Quoted text:
►

In the ordinary course of business, the Company has various pending cases involving contractual disputes, employee-related matters, distribution matters, product liability claims, trademark infringement and other matters. In the opinion of management, after consulting with legal counsel, the liabilities, if any, resulting from these legal proceedings should not have a material impact on the Company's financial condition, results of operations or cash flows. It is the policy of management to disclose the amount or range of reasonably possible losses in excess of recorded amounts.

[2]    Employment agreements:

Edward R. Rosenfeld. On December 31, 2015, the Company entered into a new employment agreement with Edward R. Rosenfeld, the Company's Chief Executive Officer and the Chairman of the Board of Directors, to replace an existing employment agreement that expired on December 31, 2015. The agreement, which expires on December 31, 2018, provides for an annual salary of $900 in 2018. In addition, pursuant to his new employment agreement, on December 31, 2015, Mr. Rosenfeld received a grant of 75,000 shares of the Company's common stock subject to certain restrictions and, on February 5, 2016, a further grant of 75,000 shares of the Company's common stock subject to certain restrictions. The restricted shares received by Mr. Rosenfeld on December 31, 2015 and February 5, 2016 were issued under the Company's 2006 Stock Incentive Plan, as amended, and vest in equal annual installments over a five-year period commencing on December 1, 2016 and March 5, 2017, respectively. Additional compensation and bonuses, if any, are at the sole discretion of the Board of Directors.

◄

What you will do:
1 - Render this sentence from the note on legal proceedings and employment agreements into Spanish: "Additional compensation and bonuses, if any, are at the sole discretion of the Board of Directors."
2 - Extend the note on legal proceedings and employment agreements by writing what comes after its final sentence.

Data block:
►

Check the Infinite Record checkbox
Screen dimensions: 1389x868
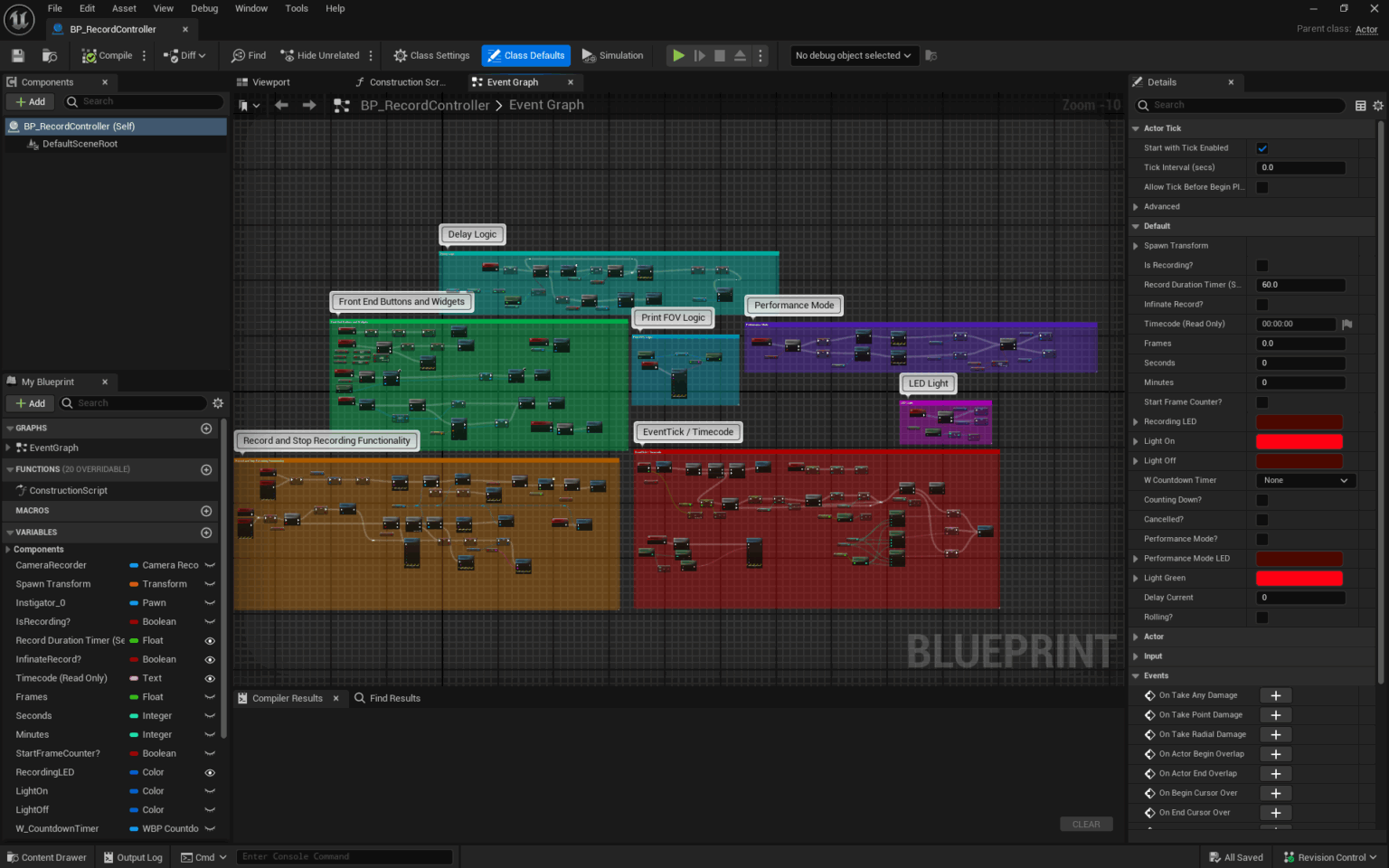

◄

Task responses:
1 - La compensación adicional y las bonificaciones, si las hubiera, quedan a la entera discreción de la Junta Directiva.

2 -
Steven Madden. On January 3, 2012, the Company and its Creative and Design Chief, Steven Madden, entered into an amendment, dated as of December 31, 2011, to Mr. Madden’s then existing employment agreement with the Company. The amended agreement, which extends the term of Mr. Madden's employment through December 31, 2023, provides, among other things, for a base salary of approximately $7,026 per annum for the period between January 1, 2016 through the expiration of the term of employment. Also under the amended agreement, Mr. Madden received the right, exercisable on certain specified dates in fiscal year 2012 only, to elect to receive a grant of restricted stock for a number of shares of the Company’s common stock valued at $40,000 in consideration for certain specified reductions in his annual base salary


Note N – Commitments, Contingencies and Other (continued)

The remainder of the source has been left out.